Domingo, Novembro 30, 2008


...

Ignorar uma realidade não vai fazer com que ela mude. É preciso saber lidar com a dor e com o fracasso. É preciso ir além da porta. Mais que só colocar o rosto de fora da janela e contemplar o vento, que depois da chuva traz um frescor macio ao toque na pele, é preciso ouvi-lo, é preciso senti-lo. E sentir-se. Sentir, é preciso sentir. Decodificar. Faz-se necessário elaboração de novo dicionário, novo dialeto, novos sinais. E é preciso mais, sempre mais, muito mais. É preciso vontade. Mas, onde se compra? O mercado de ilusões fecha cedo, bem cedo, e eu acordo tarde.

Exigem-nos paciência e velocidade. Quem entende?

~ Enviado por Marília Alves


Quarta-feira, Novembro 26, 2008


- Os bolsos e suas in-utilidades

Foi naquele dia que descobri a real função dos bolsos. Quando a verdade ainda me era oculta, acreditava que serviam para guardar chaves e dinheiro. Bolsos femininos são menores, as chaves não cabem sem que parte delas fique para fora e eu não tenho dinheiro. Teve época em que eu arrancava os bolsos – andava com calças rasgadas e nem me preocupava com a parte do corpo que aparecia. Qualquer coisa a mais – ou a menos – no jeans e já interpretam como estilo. Que seja. O meu estilo era, então, rasgar inutilidades. Dessa forma, passaram-se anos.
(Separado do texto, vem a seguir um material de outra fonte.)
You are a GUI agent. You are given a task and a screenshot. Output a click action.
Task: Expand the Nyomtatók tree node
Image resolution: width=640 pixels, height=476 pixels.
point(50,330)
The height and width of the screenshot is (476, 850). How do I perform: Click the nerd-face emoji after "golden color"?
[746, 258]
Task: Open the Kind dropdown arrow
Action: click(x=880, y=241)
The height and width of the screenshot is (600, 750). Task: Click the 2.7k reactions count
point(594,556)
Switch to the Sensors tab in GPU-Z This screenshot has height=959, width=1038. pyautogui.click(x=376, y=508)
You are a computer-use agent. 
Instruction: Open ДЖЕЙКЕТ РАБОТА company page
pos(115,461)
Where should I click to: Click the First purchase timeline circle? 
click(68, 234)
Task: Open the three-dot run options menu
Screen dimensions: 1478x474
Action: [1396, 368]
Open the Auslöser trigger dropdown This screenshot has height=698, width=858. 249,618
Várias vezes minha mãe me pôs de castigo, sentada de frente para a parede branca do quartinho dos fundos. Em seguida, recolhia os bolsos que eu deixava espalhados pelo chão e costurava-os de volta, de um jeito meio menina-que-faz-roupas-para-bonecas, ou, bondosa-senhora-carola-que-faz-colcha-de-retalhos, com a velha máquina da minha avó. Até os 10 anos era minha mãe quem escolhia o que eu deveria vestir, que cores e assessórios eu deveria usar. Eu não entendia, mas aceitava. Minha mãe interpretava minhas perguntas como afrontas. A cada pergunta que eu fazia, ela aumentava mais quinze minutos no castigo. Houve dias em que eu, como boa moleca que sou, passei quatro horas sentada na cadeira velha de madeira, olhando o branco da parede. "Os adultos não têm muita paciência, não", deduzi, admirando os círculos coloridos que se formavam à minha frente. Eu explico: quando se olha fixamente para um único ponto, o pensamento se perde e, em vez do branco da parede, passa-se a enxergar círculos luminosos, que ora piscam no mesmo tamanho, ora diminuem e aumentam. Aquilo me encantava. As horas passavam e eu sequer as sentia bater. O tic-tac que vinha da cozinha incorporava-se aos círculos trazidos por meus olhos arregalados. Uma grande festa visual. Eu só não podia fechar os olhos.

Quando me rendia à forte ardência das pupilas, olhos semi-serrados, lágrimas corriam. Lágrimas que não eram de dor, de amor e de nenhum outro sentimento já catalogado. Elas vinham quando eu não suportava mais manter os olhos abertos, estatelados, admirando figuras como as de um caleidoscópio. Vinham como correntezas, me arrastando de volta para o mundo – para o pequeno quarto com cheiro de mofo, para a casinha de piso vermelho e frio e para o relógio tiquetaqueando na cozinha, que ficava ao lado do pequeno cômodo que, agora que me pus a lembrar, me vem à cabeça dizer que era demasiado úmido.

Tic-tac, tic-tac, tic-tac...

Era uma tarde quente de um domingo típico. Um dia que, aparentemente, não vinha com intuito de trazer surpresas. O relógio que batia já não era o da cozinha, nem mesmo era o da casinha com cheiro de infância. O relógio que batia, que tiquetaqueava de um jeito agudo e metálico, era o do meu bolso direito, da calça jeans que combina perfeitamente com camiseta branca e chinelos de borracha. Os bolsos, descubro agora, servem para guardar o tempo.